5. Contexte historique des vues panoramiques
Notre tableau s’inscrit dans une longue tradition de représentation de domaines d’agrément dont les premiers exemples remontent à la Renaissance italienne : à la villa d’Este à Tivoli, Hyppolite d’Este commissionne à Gerolamo Muziona en 1565 des fresques représentant la villa et ses célèbres jardins ; quelques années plus tard, en 1578, le cardinal Gambara fait éxécuter des fresques à la Villa Lante représentant non seulement sa villa, mais également celle d’Alessandro Farnese à Caprarola. L’exemple le plus connu de ces représentations est la série de lunettes représentant les propriétés médicéennes commandées vers 1599-1602 par le grand-duc Ferdinand I de Médicis au peintre Giusto (Justus van) Utens pour décorer un salon de sa villa d’Artimino.[5]
Ce goût pour les représentations « aériennes » gagnera ensuite la France, où Henri IV chargera le peintre Louis Oisson de peindre des représentations de ses domaines de chasse dans la Galerie des Cerfs du château de Fontainebleau, exemple qui sera par la suite imité par son ministre le duc de Sully au château de Villebon puis par le cardinal de Richelieu pour sa résidence parisienne qui deviendra par la suite le Palais Royal.
Mais c’est dans les Flandres que fleuriront à leur tour de nombreuses représentations aériennes jusqu’à constituer une sous-catégorie bien spécifique au sein de la peinture de paysage ; la Vue du château de Mariemont par Jan Brueghel l’Ancien (conservée au Musée des Beaux-Arts de Dijon) en est un des premiers exemples.
Aux représentations de grands domaines s’ajouteront celles de batailles sous l’impulsion du peintre Sébastien Vrancx (1573 – 1647) et de son élève Pieter Snayers (1592 -1666).
6. Encadrement
Notre tableau est présenté dans un cadre en bois noirci du début du XXème siècle, simplement orné d’une bande dorée autour de la vue.
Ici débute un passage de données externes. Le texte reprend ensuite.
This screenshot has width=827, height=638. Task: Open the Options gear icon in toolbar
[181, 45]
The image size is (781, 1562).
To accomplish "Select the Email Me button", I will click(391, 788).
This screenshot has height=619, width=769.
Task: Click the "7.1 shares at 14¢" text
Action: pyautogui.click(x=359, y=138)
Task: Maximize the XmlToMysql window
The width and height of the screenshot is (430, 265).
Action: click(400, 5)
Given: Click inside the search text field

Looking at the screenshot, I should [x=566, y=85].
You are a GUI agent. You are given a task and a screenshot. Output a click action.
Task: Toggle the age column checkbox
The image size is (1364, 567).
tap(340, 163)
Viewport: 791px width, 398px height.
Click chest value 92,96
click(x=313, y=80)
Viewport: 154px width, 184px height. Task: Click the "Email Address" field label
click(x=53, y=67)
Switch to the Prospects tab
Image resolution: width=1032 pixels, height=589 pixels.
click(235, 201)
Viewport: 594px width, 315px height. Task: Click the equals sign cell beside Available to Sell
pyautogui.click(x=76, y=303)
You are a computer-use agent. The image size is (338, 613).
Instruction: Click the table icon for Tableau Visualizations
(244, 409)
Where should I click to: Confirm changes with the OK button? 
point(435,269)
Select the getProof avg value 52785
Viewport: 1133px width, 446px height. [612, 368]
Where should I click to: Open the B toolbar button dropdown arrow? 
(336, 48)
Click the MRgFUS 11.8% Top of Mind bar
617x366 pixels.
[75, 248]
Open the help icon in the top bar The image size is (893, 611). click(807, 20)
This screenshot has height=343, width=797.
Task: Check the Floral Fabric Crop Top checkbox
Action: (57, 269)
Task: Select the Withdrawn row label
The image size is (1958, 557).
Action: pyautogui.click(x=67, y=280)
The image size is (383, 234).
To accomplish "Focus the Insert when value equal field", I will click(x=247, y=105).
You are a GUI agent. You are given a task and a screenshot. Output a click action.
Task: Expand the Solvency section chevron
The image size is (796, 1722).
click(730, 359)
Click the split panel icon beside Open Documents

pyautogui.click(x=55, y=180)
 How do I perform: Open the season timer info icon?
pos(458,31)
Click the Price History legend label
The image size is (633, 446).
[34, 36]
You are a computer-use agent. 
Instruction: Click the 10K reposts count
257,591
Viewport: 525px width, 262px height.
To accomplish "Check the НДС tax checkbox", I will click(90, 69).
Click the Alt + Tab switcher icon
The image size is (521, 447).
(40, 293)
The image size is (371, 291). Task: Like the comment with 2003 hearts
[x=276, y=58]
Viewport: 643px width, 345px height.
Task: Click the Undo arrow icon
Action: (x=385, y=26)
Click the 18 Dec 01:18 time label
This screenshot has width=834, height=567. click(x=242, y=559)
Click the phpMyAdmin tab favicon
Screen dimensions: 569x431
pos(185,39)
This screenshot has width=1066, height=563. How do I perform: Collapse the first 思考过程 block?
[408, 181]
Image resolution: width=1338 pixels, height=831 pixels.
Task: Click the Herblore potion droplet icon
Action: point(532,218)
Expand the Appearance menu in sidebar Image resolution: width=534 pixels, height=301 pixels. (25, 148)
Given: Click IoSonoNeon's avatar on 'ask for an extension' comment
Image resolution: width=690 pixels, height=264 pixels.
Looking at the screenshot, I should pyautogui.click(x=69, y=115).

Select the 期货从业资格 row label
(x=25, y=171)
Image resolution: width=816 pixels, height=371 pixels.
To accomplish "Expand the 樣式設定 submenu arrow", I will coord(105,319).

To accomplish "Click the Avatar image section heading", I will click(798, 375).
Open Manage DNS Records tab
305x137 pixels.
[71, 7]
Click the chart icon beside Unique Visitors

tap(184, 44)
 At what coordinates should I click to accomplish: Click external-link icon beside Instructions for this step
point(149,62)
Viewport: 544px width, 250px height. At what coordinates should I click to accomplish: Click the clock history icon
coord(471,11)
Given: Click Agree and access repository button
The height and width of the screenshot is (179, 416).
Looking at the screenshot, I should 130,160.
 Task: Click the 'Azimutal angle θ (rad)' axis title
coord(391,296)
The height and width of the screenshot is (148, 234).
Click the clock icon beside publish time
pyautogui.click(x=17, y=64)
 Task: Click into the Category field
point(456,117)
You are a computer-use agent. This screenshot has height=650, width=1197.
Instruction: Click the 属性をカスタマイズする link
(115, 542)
Principales références bibliographiques :
Sander Pierron - Histoire de la forêt de Soigne [sic], Bruxelles, Imp. scientifique Charles Bulens, 1905
Le paysage Brabançon au XVIIème siècle – catalogue de l’exposition tenue au musée d’art ancien de Bruxelles du 13 octofre au 5 décembre 1976
La Forêt de Soignes – art et histoire – des origines au XVIIIème siècle – catalogue de l’exposition tenue au château de Trois-Fontaines en 1987
Die Flämische Landschaft 1520-1700 - catalogue de l’exposition tenue à la Villa Hügel d’Essen du 23 août au 30 novembre 2003 et au Kunsthistorisches Museum de Vienne du 23 décembre 2003 au 12 avril 2004
Alan Rubin & Denis Harrington A la recherche d’un paysage perdu La Visite de Louis XIV au château de Juvisy Pelham Galleries Ltd 2010
[1] https://www.youtube.com/watch?v=ie74fhN8zPY
[2] Ces tapisseries sont conservées au Musée du Louvre. Elles auraient été tissées, probablement sur ordre de Charles-Quint, selon des cartons dessinés par Bernard Van Orley au début des années 1530
[3] Si le puits est bien comme nous le pensons dans la cour du château, il s’agirait alors plutôt d’un « départ pour la chasse » que d’un « retour de la chasse », ce qui nous semble assez cohérent avec l’impétuosité des chiens représentés en arrière-plan.
[4] Le château est entièrement détruit et reconstruit au bord de l’étang, à distance de la chapelle. Reconstruite en 1723, celle-ci subsistera jusqu’en 1840 date à laquelle sera construite à sa place l’actuelle maison communale de Watermael-Boitsfort.
[5] Quatorze d’entre elles subsistent et sont aujourd’hui exposées à la Villa Médicéenne de La Petraia près de Florence.